In Kenya, for instance, even the poorest households in rural areas and urban slums are aware of the benefits of education.
According to a recent study by the International Research on Working Children, education in Kenya is seen as a means to an end and anything contrary is deemed as a plot to hold children back from their career goals.
Subsequently, the intention by the Ministry of Education to ban extra tuition in primary and secondary schools is not likely to get support from many stakeholders, irrespective of its noble objectives.
According to Minister Mutula Kilonzo, extra tuition, also known as private coaching, is a handicap to organised learning as it creates stress and tension to learners.

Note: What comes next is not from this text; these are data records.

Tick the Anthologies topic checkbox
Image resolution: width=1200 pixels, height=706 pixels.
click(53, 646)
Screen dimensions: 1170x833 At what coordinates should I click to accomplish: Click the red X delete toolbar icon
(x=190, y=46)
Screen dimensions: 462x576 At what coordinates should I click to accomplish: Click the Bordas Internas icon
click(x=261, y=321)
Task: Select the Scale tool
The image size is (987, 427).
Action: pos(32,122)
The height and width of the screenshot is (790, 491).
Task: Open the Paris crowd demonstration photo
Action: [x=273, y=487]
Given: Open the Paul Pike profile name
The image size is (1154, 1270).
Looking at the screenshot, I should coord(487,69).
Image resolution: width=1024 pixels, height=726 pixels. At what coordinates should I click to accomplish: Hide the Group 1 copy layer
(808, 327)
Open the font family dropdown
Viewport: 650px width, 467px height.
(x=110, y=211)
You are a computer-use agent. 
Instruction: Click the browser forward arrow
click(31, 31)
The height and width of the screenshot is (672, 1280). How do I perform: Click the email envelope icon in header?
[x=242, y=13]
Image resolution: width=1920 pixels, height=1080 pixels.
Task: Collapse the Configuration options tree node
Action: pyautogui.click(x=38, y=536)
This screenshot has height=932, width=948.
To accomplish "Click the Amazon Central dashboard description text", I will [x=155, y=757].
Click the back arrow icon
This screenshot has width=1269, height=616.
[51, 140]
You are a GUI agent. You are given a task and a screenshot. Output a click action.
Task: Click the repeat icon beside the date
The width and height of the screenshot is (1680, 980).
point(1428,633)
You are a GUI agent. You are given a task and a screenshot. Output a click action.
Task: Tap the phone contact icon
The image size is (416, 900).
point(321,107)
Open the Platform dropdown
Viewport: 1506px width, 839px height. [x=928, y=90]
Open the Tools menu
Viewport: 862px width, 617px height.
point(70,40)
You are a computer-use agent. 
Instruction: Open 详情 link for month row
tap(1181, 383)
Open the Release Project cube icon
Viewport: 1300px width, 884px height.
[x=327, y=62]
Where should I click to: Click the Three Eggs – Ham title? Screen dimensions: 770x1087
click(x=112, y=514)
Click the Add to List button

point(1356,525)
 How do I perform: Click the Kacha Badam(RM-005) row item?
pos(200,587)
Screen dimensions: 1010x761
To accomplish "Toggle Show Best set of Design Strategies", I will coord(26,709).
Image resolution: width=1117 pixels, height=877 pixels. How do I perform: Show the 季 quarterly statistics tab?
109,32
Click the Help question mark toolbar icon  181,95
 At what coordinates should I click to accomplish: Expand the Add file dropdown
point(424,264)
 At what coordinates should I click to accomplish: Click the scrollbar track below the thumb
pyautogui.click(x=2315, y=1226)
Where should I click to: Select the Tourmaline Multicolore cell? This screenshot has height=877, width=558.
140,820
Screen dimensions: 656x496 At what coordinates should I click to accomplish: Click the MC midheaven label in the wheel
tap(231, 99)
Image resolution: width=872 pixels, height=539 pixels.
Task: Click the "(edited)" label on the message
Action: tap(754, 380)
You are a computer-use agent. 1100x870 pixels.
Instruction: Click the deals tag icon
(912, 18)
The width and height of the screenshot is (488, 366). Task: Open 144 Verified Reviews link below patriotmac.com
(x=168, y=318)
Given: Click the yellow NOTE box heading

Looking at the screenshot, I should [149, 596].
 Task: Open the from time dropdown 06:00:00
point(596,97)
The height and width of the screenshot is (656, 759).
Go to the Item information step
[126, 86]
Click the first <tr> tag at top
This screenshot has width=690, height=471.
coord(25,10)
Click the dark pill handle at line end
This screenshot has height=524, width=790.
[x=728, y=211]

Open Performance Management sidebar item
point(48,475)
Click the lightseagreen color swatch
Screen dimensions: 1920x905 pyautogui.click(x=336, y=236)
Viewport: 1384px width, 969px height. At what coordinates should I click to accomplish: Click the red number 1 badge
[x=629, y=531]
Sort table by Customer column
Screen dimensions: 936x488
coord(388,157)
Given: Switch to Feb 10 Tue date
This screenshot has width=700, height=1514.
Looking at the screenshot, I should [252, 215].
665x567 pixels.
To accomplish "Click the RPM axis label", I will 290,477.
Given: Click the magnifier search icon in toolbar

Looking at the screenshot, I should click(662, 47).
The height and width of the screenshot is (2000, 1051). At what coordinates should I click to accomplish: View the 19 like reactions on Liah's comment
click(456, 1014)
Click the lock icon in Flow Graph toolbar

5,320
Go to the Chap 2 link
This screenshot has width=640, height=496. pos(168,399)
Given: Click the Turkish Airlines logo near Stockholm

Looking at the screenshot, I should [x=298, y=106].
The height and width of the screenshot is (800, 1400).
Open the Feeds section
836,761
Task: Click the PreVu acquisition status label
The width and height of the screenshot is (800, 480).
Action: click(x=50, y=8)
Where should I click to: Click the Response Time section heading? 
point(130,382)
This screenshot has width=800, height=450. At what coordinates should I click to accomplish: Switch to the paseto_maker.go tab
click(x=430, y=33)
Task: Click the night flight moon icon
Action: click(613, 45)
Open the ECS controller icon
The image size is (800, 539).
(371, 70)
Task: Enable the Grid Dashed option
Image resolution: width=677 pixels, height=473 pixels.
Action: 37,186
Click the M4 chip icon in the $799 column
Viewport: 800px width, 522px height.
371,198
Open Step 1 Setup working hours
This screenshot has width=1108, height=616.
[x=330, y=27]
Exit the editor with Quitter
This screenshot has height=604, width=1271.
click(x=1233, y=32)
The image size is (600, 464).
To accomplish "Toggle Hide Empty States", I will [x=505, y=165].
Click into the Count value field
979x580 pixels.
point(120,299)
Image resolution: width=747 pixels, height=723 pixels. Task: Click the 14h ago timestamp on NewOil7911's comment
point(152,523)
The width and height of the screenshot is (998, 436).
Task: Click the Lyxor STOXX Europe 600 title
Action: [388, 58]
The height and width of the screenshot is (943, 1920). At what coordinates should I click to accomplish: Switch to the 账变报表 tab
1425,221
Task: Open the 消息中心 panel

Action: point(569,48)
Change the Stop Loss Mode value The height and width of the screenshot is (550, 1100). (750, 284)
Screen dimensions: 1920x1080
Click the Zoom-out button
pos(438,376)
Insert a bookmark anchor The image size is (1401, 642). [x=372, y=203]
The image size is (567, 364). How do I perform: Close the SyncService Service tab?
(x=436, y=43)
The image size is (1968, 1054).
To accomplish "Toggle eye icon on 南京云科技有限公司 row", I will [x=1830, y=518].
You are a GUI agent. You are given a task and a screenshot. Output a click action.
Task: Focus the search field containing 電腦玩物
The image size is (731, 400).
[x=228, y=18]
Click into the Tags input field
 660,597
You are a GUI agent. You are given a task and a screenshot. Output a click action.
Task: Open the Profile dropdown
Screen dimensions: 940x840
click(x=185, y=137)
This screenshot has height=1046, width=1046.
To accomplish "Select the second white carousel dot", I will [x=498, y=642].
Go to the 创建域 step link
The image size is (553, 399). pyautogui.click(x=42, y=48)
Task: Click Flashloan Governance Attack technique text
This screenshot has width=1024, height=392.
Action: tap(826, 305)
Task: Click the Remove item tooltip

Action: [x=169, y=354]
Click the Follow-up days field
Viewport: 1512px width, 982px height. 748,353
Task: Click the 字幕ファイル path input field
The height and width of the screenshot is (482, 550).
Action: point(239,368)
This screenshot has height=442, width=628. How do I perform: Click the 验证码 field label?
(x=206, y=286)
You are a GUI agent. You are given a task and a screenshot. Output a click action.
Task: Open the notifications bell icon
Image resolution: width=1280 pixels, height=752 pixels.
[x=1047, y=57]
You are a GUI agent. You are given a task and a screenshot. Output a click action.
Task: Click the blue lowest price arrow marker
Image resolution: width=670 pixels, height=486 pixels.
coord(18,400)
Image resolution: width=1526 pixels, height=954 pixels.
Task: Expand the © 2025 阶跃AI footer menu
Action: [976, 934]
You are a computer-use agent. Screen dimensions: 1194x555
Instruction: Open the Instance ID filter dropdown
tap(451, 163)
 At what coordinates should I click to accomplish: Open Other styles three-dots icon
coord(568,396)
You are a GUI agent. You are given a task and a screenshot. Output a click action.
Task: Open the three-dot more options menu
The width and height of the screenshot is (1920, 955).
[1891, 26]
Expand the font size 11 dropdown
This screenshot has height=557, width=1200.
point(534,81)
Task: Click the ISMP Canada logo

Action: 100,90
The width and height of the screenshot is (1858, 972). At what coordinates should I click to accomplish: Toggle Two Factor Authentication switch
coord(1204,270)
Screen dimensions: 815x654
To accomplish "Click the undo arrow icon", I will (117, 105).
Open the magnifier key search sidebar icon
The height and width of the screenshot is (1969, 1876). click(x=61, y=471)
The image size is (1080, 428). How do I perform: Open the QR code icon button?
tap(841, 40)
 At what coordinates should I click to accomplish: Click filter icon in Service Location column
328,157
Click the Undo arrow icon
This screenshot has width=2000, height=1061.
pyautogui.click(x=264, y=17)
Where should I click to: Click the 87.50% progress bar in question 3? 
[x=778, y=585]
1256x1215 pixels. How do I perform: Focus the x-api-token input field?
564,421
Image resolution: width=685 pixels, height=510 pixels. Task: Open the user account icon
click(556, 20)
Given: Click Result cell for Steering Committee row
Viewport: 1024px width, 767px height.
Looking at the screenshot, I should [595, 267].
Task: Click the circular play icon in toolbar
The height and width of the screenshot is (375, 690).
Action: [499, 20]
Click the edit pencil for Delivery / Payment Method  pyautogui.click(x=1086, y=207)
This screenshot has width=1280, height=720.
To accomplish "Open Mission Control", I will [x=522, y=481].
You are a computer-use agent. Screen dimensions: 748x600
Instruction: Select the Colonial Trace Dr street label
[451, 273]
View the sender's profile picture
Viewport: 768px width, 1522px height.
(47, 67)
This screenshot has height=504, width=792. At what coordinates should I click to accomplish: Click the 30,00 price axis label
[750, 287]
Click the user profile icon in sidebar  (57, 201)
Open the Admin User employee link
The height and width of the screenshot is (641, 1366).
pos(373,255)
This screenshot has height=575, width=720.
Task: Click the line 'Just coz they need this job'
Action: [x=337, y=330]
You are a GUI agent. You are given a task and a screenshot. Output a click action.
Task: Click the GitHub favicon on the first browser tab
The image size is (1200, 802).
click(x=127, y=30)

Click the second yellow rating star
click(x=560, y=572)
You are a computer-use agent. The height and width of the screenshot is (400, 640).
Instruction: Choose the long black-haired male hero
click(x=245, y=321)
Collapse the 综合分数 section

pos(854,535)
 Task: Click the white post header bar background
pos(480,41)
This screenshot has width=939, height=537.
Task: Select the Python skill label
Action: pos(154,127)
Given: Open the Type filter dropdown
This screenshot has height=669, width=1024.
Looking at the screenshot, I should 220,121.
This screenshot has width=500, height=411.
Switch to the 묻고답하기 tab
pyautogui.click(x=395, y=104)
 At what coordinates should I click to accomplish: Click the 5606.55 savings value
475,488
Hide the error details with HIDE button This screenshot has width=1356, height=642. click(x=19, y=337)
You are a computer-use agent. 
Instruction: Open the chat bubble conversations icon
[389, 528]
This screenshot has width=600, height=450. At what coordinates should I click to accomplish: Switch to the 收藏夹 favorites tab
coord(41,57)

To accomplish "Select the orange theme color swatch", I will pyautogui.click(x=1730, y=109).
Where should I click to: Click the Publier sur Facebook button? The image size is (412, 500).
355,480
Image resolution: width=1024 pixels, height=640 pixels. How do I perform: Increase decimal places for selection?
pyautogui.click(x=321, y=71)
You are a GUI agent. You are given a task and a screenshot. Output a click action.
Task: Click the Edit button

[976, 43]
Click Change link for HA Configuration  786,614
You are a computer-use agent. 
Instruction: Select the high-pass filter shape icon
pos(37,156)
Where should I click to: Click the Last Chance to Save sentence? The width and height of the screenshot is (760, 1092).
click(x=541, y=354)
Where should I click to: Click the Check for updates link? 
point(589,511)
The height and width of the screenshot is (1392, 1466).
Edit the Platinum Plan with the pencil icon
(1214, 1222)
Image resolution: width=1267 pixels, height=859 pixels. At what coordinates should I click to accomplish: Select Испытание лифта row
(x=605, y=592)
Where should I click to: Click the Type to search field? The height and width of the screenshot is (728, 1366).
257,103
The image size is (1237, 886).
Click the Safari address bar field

To some parents, private coaching is a barrier for pupils from poor families to access to education. It is an additional cost and has become an illegal means to supplement teacher’s salaries. Private coaching is also seen as a disruptive element to free learning.
Hard nut to crack
Nonetheless, extra tuition has become almost a permanent fixture in Kenya’s education system, just as it is in many other parts of the world. In addition to the extra coaching that goes on after the regular classes in both public and private schools, an orchestrated private coaching industry has emerged that include private tutoring franchises held during the holidays in private premises, churches and homes.
Ordinarily children do not learn at the same rate and have different level of understanding of the material presented in the school curriculum. In this regard, proponents of extra tuition maintain that slow learners need extra time to master the content and even to supersede their fast learning counterparts.
However, whereas the Government attests its ambitions to eradicate private coaching, it will not be an easy task as Mutula and his education officials seem to believe.
Dr Mark Bray, a former Director of Unesco’s International Institute for Educational Planning, says private coaching has emerged as a global ‘shadow education’ system with roots almost in every country.